The line comes from the frantic, moderately entertaining heist picture Takers, set in Los Angeles and featuring characters who reference by name both Genghis Khan and The Italian Job. Top-billed Matt Dillon brings stoic professionalism to the role of an LAPD detective who does not have time for his daughter because he’s chasing a quintet of stylish hoodlums. They’ve been persuaded by a former colleague, just out of the clink, to blow up part of a downtown LA street, boost an armored truck’s worth of banknotes, and get busy with the fruits of their labor.
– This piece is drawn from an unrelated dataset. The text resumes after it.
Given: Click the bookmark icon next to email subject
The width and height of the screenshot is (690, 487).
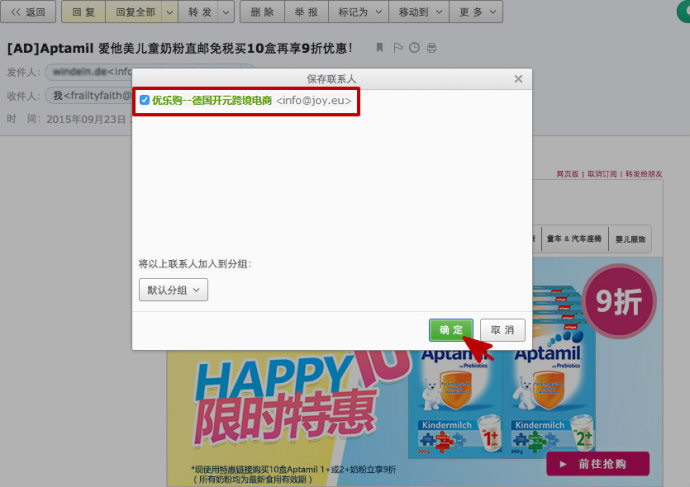Looking at the screenshot, I should tap(379, 48).

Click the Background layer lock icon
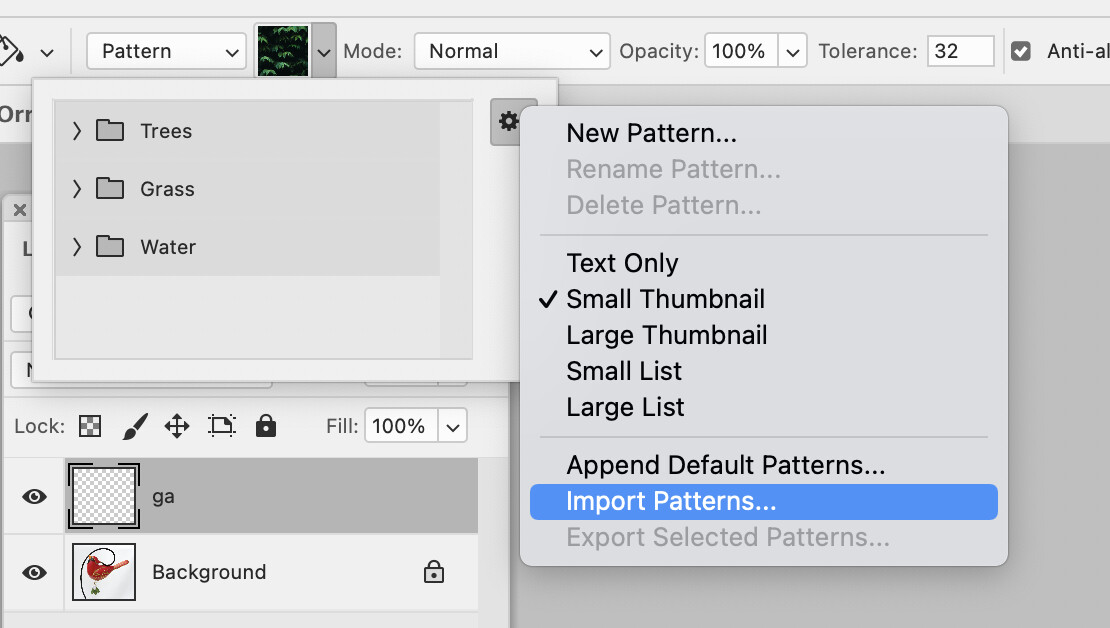(434, 571)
A heist film depends on the quality of its heist (duh), and the one we get here is like Takers itself: noisy, unsubtle, but it gets the job done. The movie becomes exponentially more interesting the minute things start going haywire in this key scene, forcing the criminals to improvise. A little later, in the film’s surefire set piece, the junior member of the team, played by Chris Brown, eludes the cops in a chase through the downtown LA cement chunk known as Pershing Park. Clearly jacked up on the Bourne pictures and the parkour scene in Casino Royale, Brown rolls on and off car hoods, jumps fences and never stops for anything. Director John Luessenhop’s camera bobs and weaves, and editor Armen Minasian cuts the sequence like a slasher on uppers. You almost can’t tell what’s going on. But the preview audience loved it, just as they whooped at the shot of Idris Elba (The Wire) in his briefs. A movie such as Takers isn’t reinventing anyone’s wheel. It’s simply spinning the wheel as quickly as possible.
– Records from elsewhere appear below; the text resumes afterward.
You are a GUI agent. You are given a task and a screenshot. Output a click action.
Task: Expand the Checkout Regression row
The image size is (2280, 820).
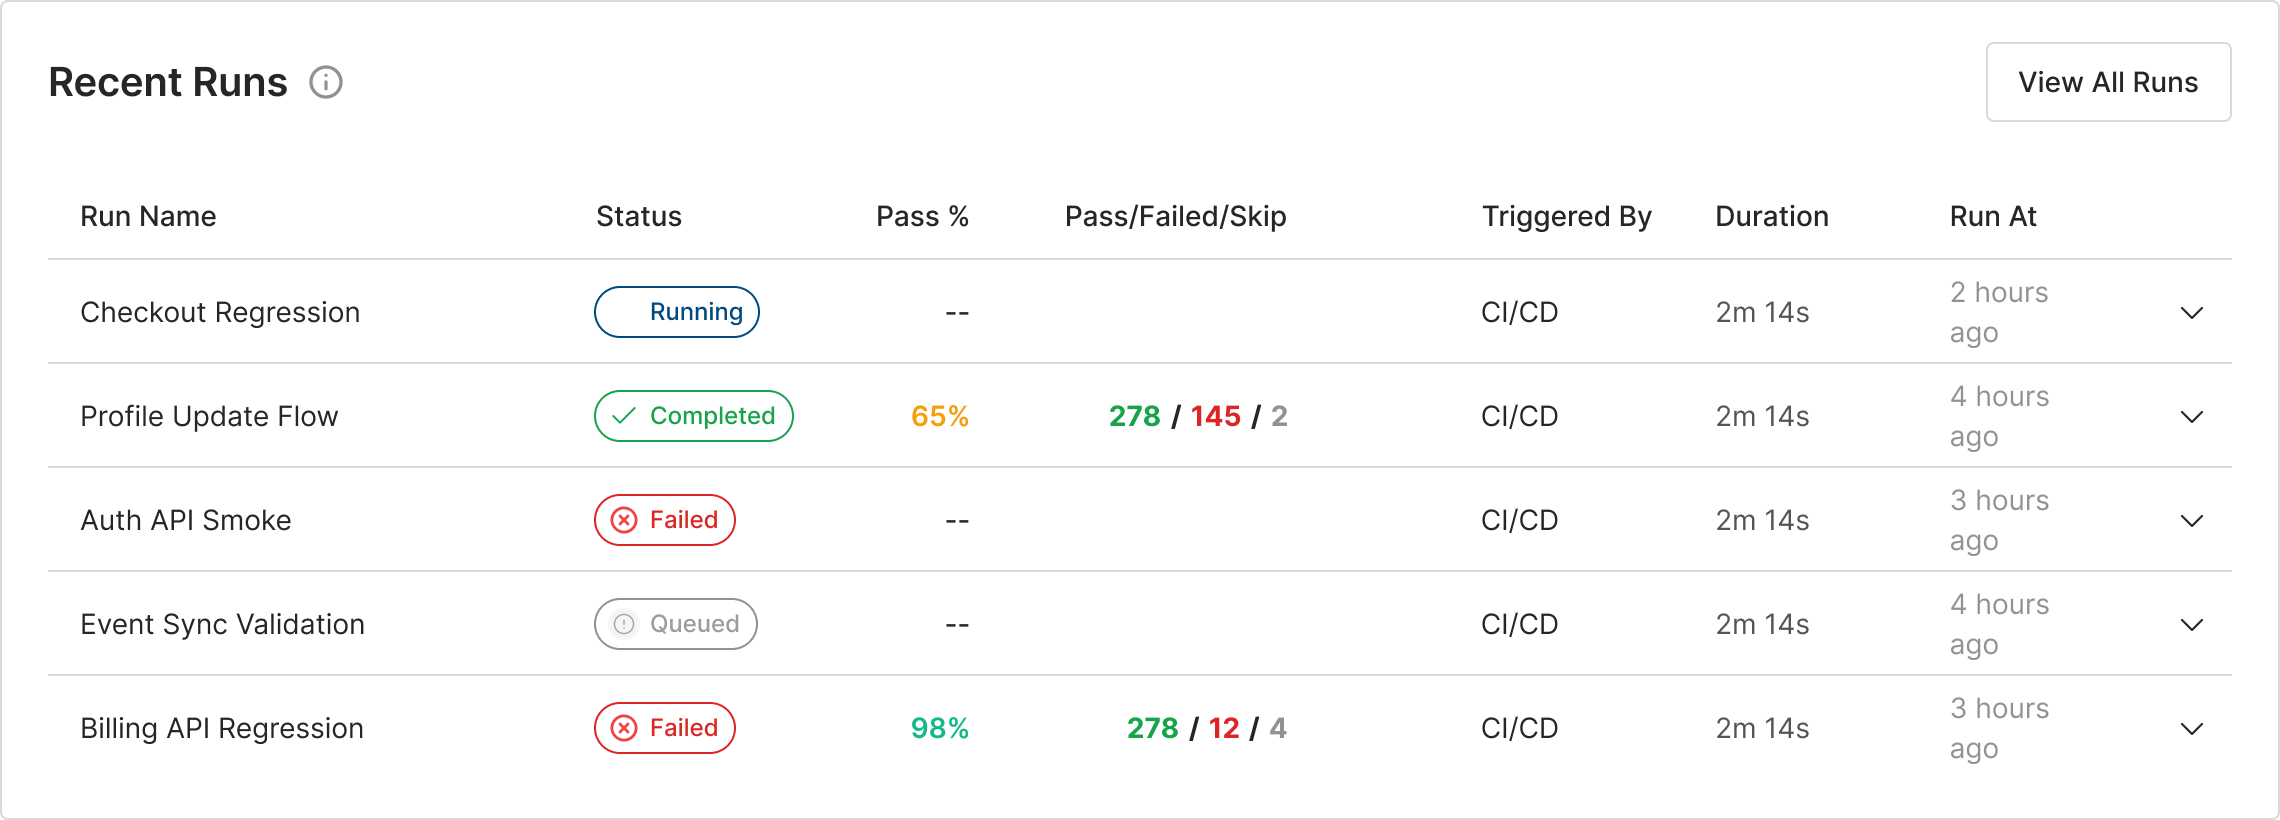click(2191, 313)
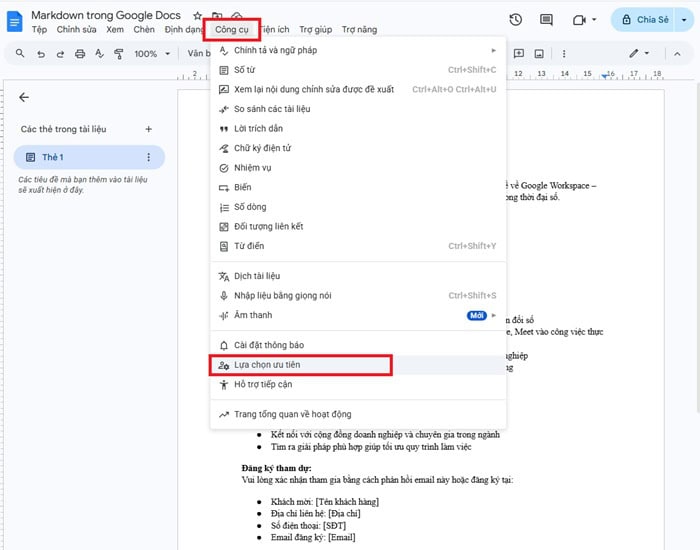The image size is (700, 550).
Task: Click the Google Docs home logo
Action: [15, 21]
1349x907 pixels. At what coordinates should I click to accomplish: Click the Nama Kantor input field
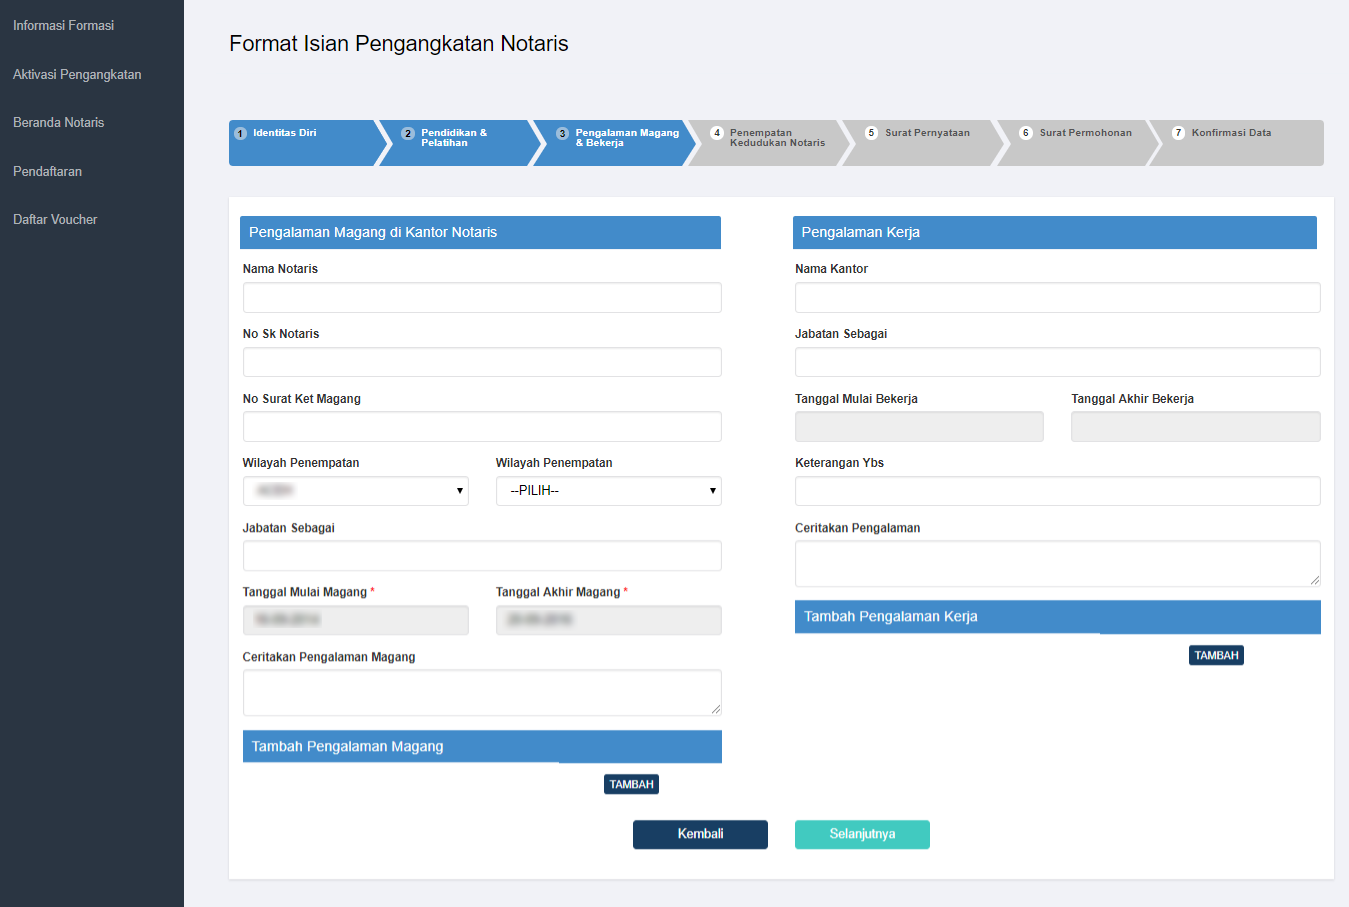[1057, 297]
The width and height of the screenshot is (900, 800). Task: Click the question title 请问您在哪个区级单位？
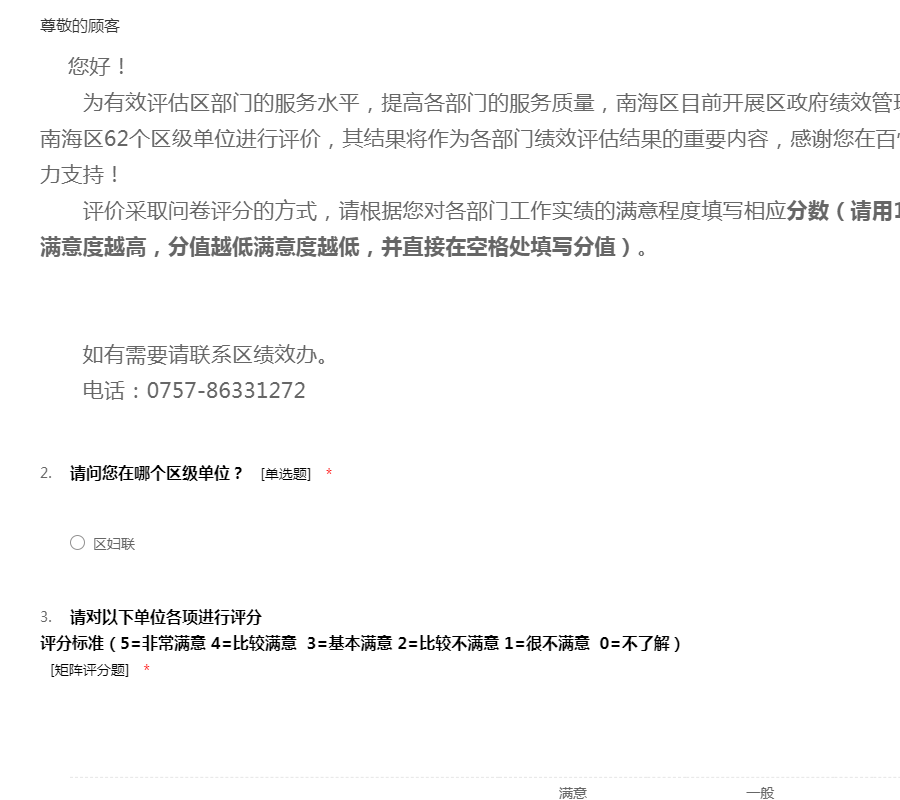[156, 473]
Does crime pay in this story? Well, that’s a rather old-fashioned moralistic question, don’t you think? It pays really well for some and not at all for others. If there’s a lesson in the many-hands screenplay, it’s this: Do not trust Russians, in any context. The movie can’t get enough of wordless shots of men on balconies backed by a sunrise, or a sunset, or the lights of the city. Some of the performers in Takers can really act, Elba most notably. Others, such as rapper-turned-actor Tip “T.I.” Harris, who plays the combustible con known as Ghost, are getting there. But at least he’s relaxed on screen.
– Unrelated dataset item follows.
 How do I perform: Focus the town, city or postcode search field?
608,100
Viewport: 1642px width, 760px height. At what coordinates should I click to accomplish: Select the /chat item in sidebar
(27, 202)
The way this film is shot, nothing happens in “real” space. The director perpetually frames the action in a telephoto-type depth of field, so that the actors and the cars and the guns become one disorienting mass of quicksilver. I longed for some visual relief after a while. But what makes Takers better than average for its genre is its lack of snark.
Violent as it is for a PG-13 film, it offers only a modicum of the facetious brutality littering a Guy Ritchie crime picture such as Lock, Stock and Two Smoking Barrels (or for that matter, his recent, egregious Sherlock Holmes). Takers is an unpretentious timewaster. And I rather liked it.